In the 1890s, German and French authors Kahn and Bartin introduced the notion of lex fori for the first time. It is a well-accepted idea that has also been embraced and used by English courts.
The law of the forum, or lex fori theory, is a method of addressing the problem of characterization. The notion of characterization governs the issue of legal disagreement. The notion of characterization enables a court to determine which law will apply in a given situation. It will be difficult to apply the proper conflict of law rule until and until the same is resolved.
According to the idea, a particular issue should be classified in accordance with both the applicable domestic laws and the foreign norms of law in accordance with their nearest and closest domestic law.
If the components involved in a case are domestic, the Court will apply domestic laws; nevertheless, when foreign components such as domicile are involved, the Court must examine three primary factors:
- Whether the Court in question has the authority to hear the matter.
- The problems’ classification
- In the issues so classified, the law to be applied is a matter of choice.
Unless the parties object or there is a foreign element involved, the Court that accepts jurisdiction usually tries the matter in line with its own domestic laws. According to the Court, it is in their best interests to have their own law used because the forum’s law is regarded to be better under the better-law method.
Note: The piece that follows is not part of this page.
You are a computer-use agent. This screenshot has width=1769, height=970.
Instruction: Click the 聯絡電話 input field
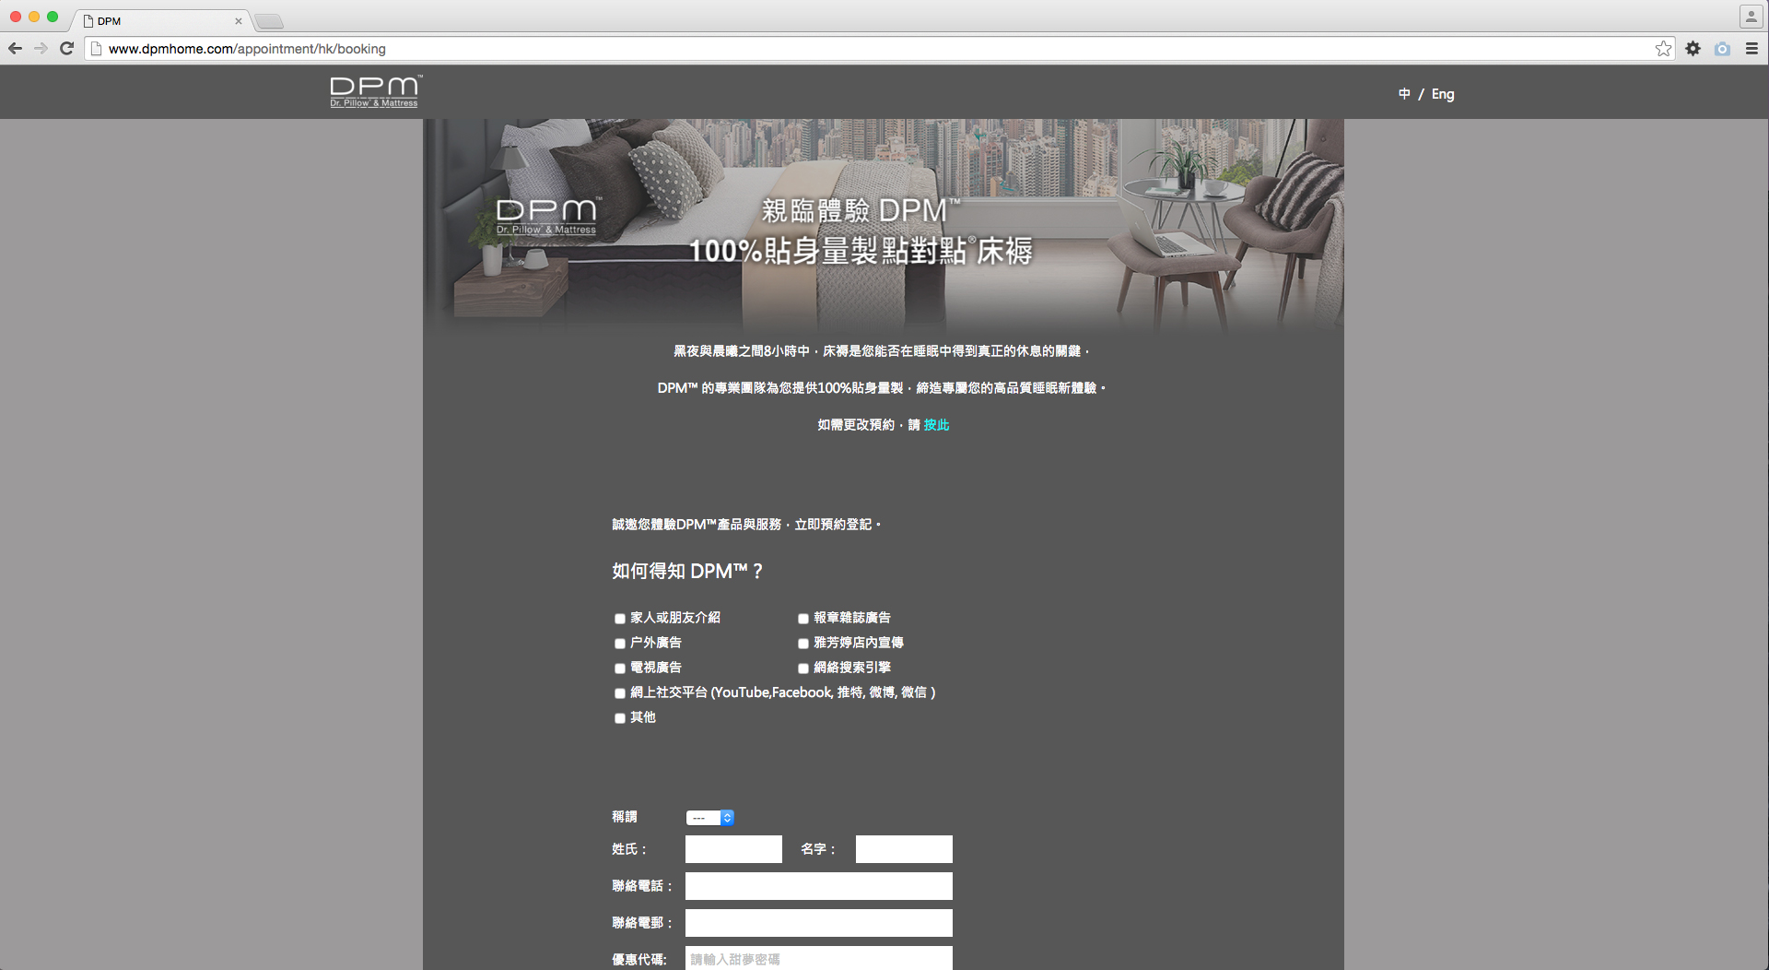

Bartin’s argument in favor of the lex fori hypothesis is that judges and courts are oath-bound: “to the obligations of their own legal system and no one else, and can therefore only administer the same.”
So that there is no misunderstanding as to which forum’s laws should be followed, the choice of law should simply be the one that leads the matters of the Court of jurisdiction.
If the lex fori does not include an equivalent law, the Court must apply the rules of a similar law that exists in its jurisdiction.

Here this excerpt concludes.